> _Tekstfragment_
────────

4.9 Milieueffectrapportage

4.9.1 Milieueffectrapportage - Wetgeving

Een milieueffectrapportage (m.e.r.) onderzoekt de milieugevolgen van een plan of project en de (milieuvriendelijkere) alternatieven. Een m.e.r. is verplicht bij grote ruimtelijke ingrepen zoals de bouw van industriële complexen en de aanleg van auto(snel)wegen, maar een m.e.r. is bijvoorbeeld ook verplicht voor de aanleg van een golfbaan en de bij bepaalde uitbreidingen van agrarische bedrijven. Het milieueffectrapport (MER) maakt onderdeel uit van de m.e.r.-procedure.

Of een project m.e.r.-plichtig is moet ten eerste worden getoetst aan het Besluit milieueffectrapportage, artikel 7.4 bijlage C en D. In die twee bijlagen zijn de activiteiten aangewezen waarvoor een m.e.r.-plicht of een m.e.r.-beoordelingsplicht geldt. Ten tweede kan de provinciale milieuverordening aanvullend op het Besluit m.e.r. nog meer activiteiten aanwijzen die kunnen leiden tot m.e.r.-plicht. Ten derde kan uit een passende beoordeling in het kader van de Wet natuurbescherming (Wnb) ook een m.e.r.-plicht volgen.

────────

> _Materiaal_
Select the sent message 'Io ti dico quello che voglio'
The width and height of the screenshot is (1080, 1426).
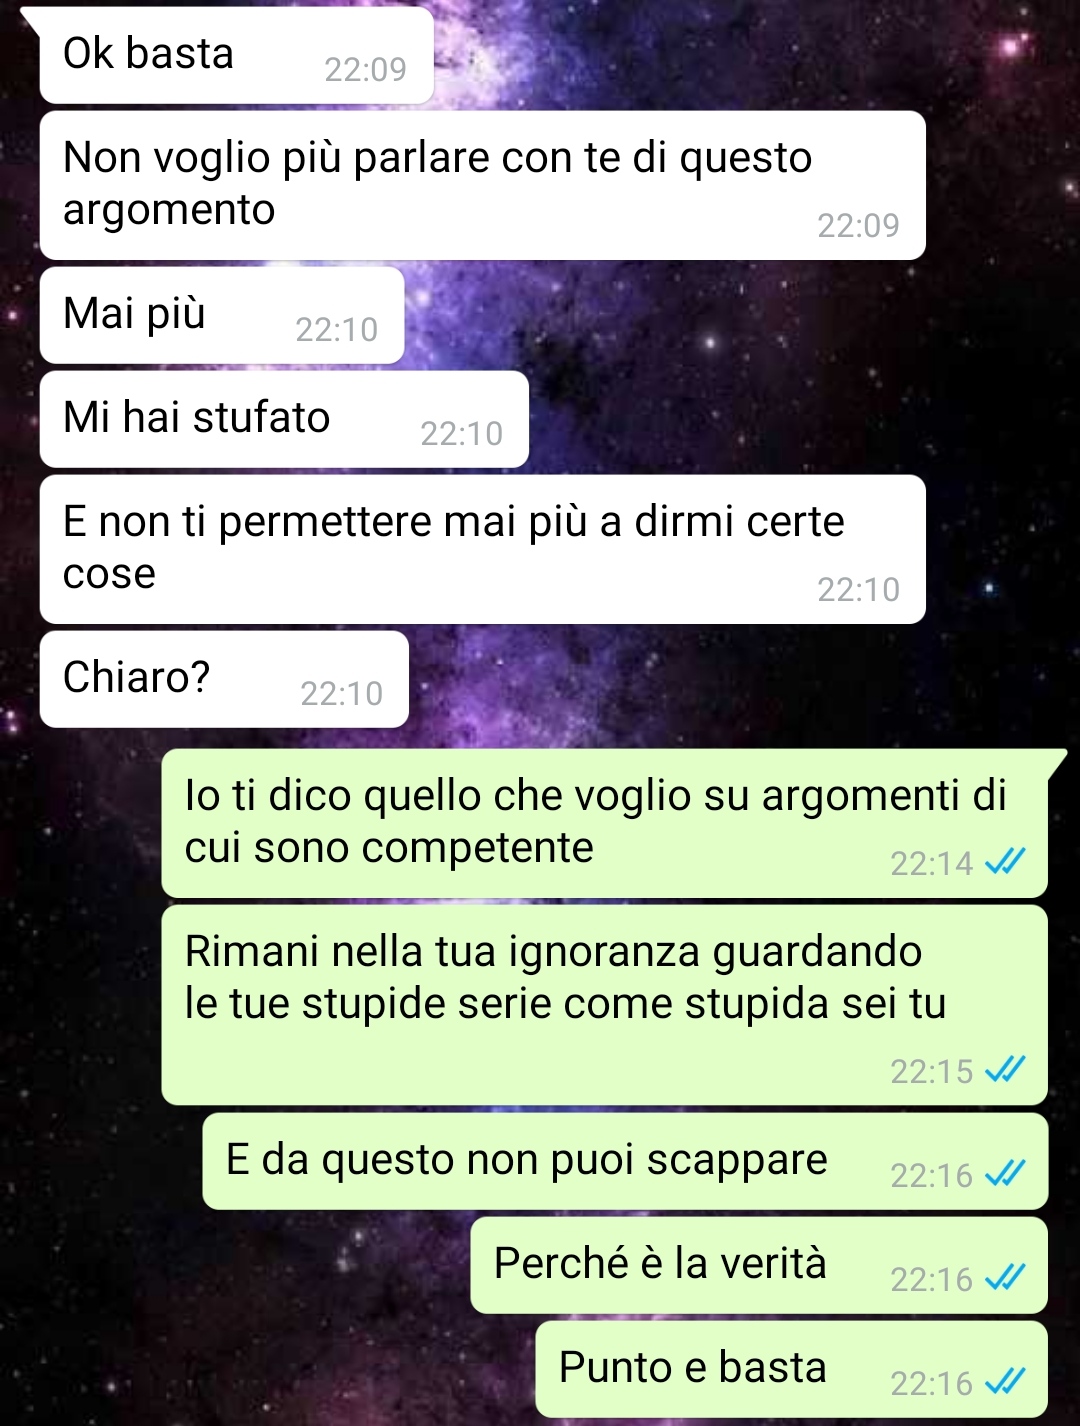(605, 823)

────────

> _Opdrachten_
1) Beantwoord de volgende vragen aan de hand van de tekst over milieueffectrapportage:
(a) Welk rapport maakt onderdeel uit van de m.e.r.-procedure?
(b) In welke bijlagen van het Besluit milieueffectrapportage staan de activiteiten waarvoor een m.e.r.-plicht of een m.e.r.-beoordelingsplicht geldt?
(c) Uit een passende beoordeling in het kader van welke wet kan eveneens een m.e.r.-plicht volgen?
2) Citeer letterlijk uit de tekst over milieueffectrapportage het gedeelte van "Of een project" tot en met "een m.e.r.-plicht volgen.".
3) Schrijf een vervolg op de tekst over milieueffectrapportage, aansluitend op de laatste zin.

> _Antwoorden_
1)
(a) Het milieueffectrapport (MER).
(b) Bijlage C en D.
(c) De Wet natuurbescherming (Wnb).

2)
Of een project m.e.r.-plichtig is moet ten eerste worden getoetst aan het Besluit milieueffectrapportage, artikel 7.4 bijlage C en D. In die twee bijlagen zijn de activiteiten aangewezen waarvoor een m.e.r.-plicht of een m.e.r.-beoordelingsplicht geldt. Ten tweede kan de provinciale milieuverordening aanvullend op het Besluit m.e.r. nog meer activiteiten aanwijzen die kunnen leiden tot m.e.r.-plicht. Ten derde kan uit een passende beoordeling in het kader van de Wet natuurbescherming (Wnb) ook een m.e.r.-plicht volgen.

3)
Ook als de drempelwaarden in het Besluit m.e.r. (duidelijk) niet gehaald worden dient aandacht uit te gaan naar de milieugevolgen van een plan of project. Die aandacht naar de milieugevolgen heet dan 'vormvrije m.e.r.-beoordeling'. Dit is voorgeschreven in artikel 2, lid 5 aanhef, en letter b van het Besluit milieueffectrapportage.

4.9.2 Milieueffectrapportage - Planspecifiek

Het onderhavige plan is niet direct m.e.r.-plichtig op grond van het Besluit milieueffectrapportage. Ook valt het plan niet direct onder de criteria van het Besluit milieueffectrapportage. Er is overeenkomstig artikel 2, lid 5, aanhef, en letter b van het Besluit milieueffectrapportage wel een zogenoemde Vormvije m.e.r.-beoordeling opgesteld (zie bijlage 9 bij deze Toelichting). Op basis van deze Vormvije m.e.r.-beoordeling is door het college van burgemeester en wethouders besloten dat er geen Milieu Effect Rapport (MER) behoeft te worden opgesteld.

Voor de Vormvrije m.e.r.-beoordeling project Elspeterbosweg 7-9 te Vierhouten d.d. 10 mei 2021, zie Bijlage 9 bij deze Toelichting.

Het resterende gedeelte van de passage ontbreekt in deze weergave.